La consejera presidenta del CNE, Ana Paola Hall, reaccionó con firmeza ante la propuesta militar. Señaló que el escrutinio y la validación de los resultados electorales corresponden únicamente al Consejo Nacional Electoral, y que cualquier intento de acceder a las actas presidenciales constituiría una violación a las competencias exclusivas del órgano electoral. “Durante la reunión con los representantes de las Fuerzas Armadas se explicaron los aspectos jurídicos y constitucionales que hacen improcedente esa solicitud. Nuestra colaboración con las Fuerzas Armadas se mantiene, pero solo en lo que establece la ley”, declaró Hall.
El debate trascendió el plano institucional y llegó al académico. La Universidad Nacional Autónoma de Honduras (UNAH) emitió un pronunciamiento en el que recordó que la Constitución delimita claramente el papel de las Fuerzas Armadas en los procesos electorales, restringiendo su participación al ámbito de la seguridad, la custodia del material electoral y el apoyo logístico. Según la institución, cualquier intento de extender ese papel hacia la gestión o recolección de resultados supondría un retroceso democrático y pondría en riesgo la independencia del órgano electoral.

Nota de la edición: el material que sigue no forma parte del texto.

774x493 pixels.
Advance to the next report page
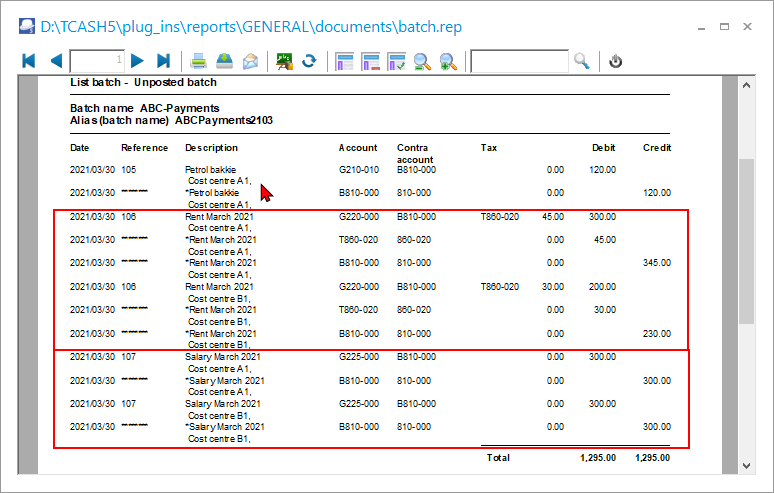point(138,62)

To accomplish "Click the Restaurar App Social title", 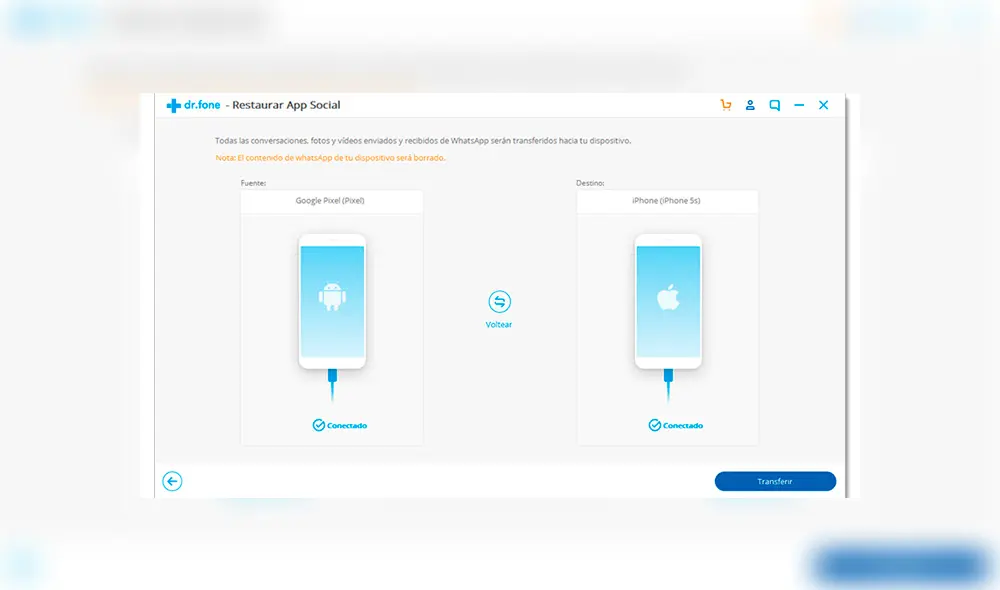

La controversia entre el poder electoral y la institución armada ha abierto un nuevo debate sobre los límites de la participación militar en los procesos democráticos del país. Mientras las Fuerzas Armadas insisten en que su actuación se ampara en la ley, sectores académicos y jurídicos advierten sobre la necesidad de proteger la autonomía del CNE como garante del voto ciudadano. En medio de estas tensiones, la solicitud del general Hernández se convierte en un punto de inflexión en la discusión sobre la transparencia y la institucionalidad de las elecciones hondureñas.